## Record set
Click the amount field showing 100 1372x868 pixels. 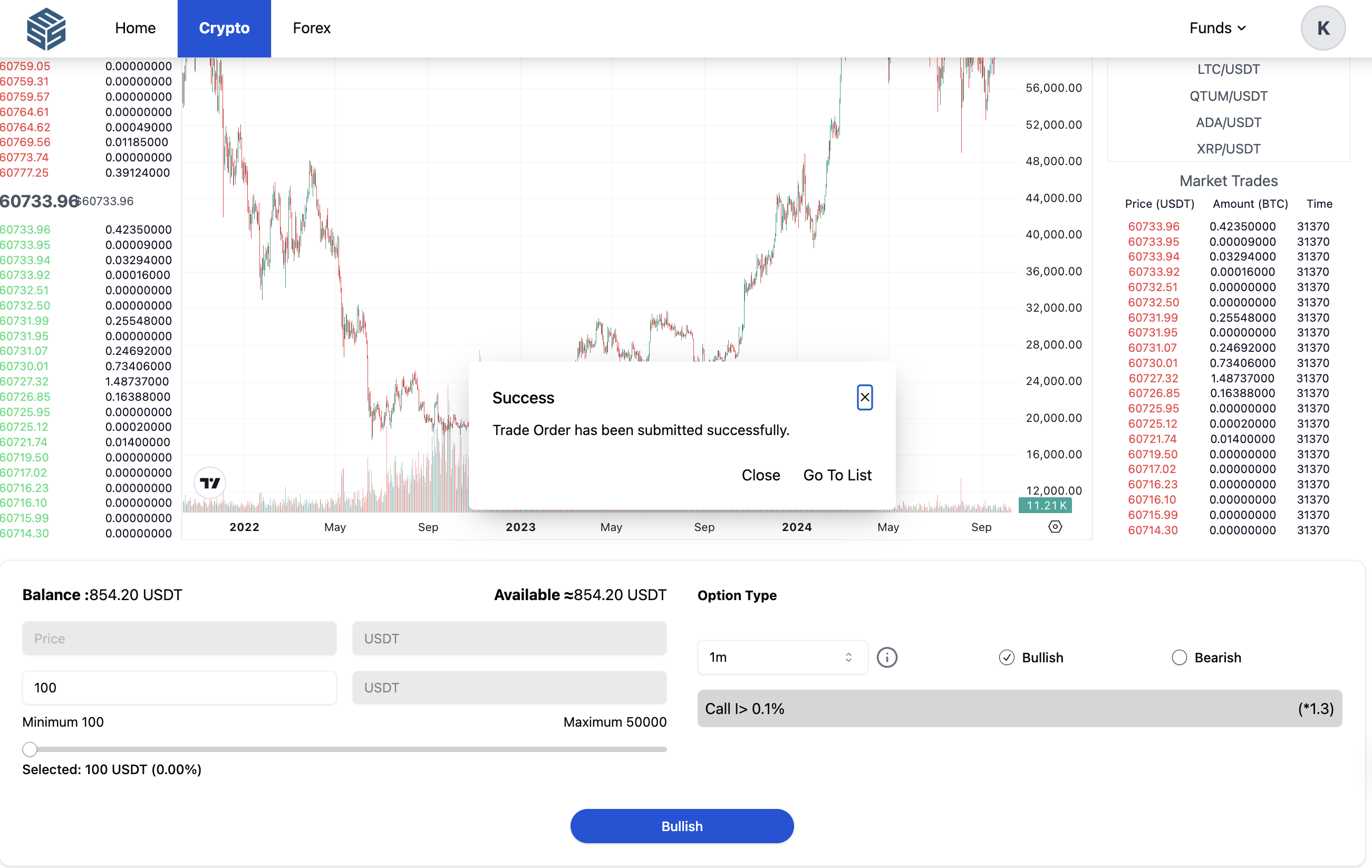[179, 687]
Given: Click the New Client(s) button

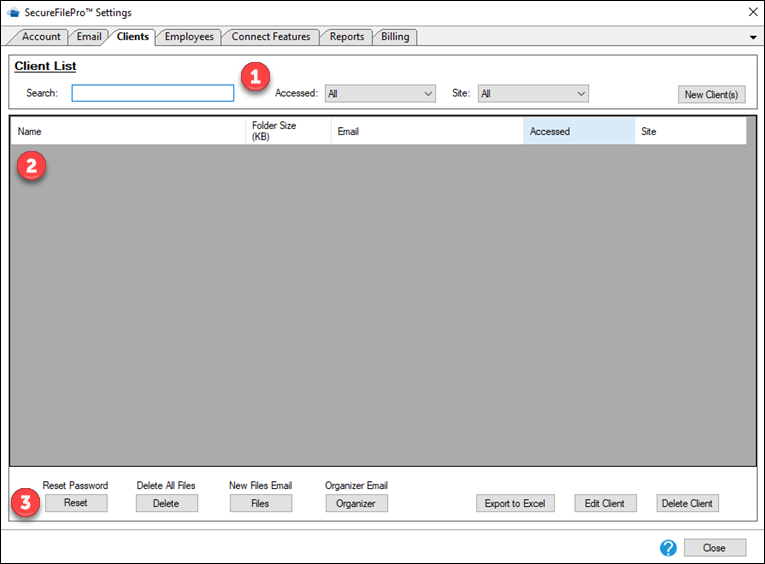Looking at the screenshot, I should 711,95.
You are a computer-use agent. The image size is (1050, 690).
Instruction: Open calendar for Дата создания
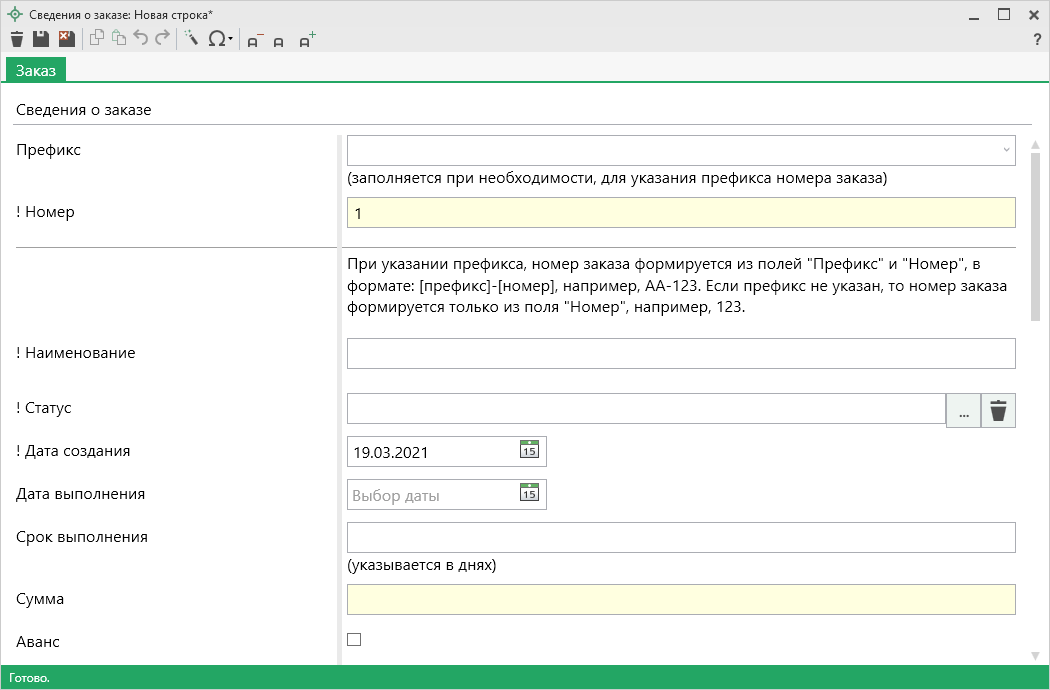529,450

## What is needed
Substitute "date picker" for "calendar" in the records from the line with "Given: Click the New Client(s) button" through the end of the records, and give those lines again with nothing else changed and the pictures left out.

## Solution for this exercise
Given: Click the New Client(s) button

Looking at the screenshot, I should 711,95.
You are a computer-use agent. The image size is (1050, 690).
Instruction: Open date picker for Дата создания
529,450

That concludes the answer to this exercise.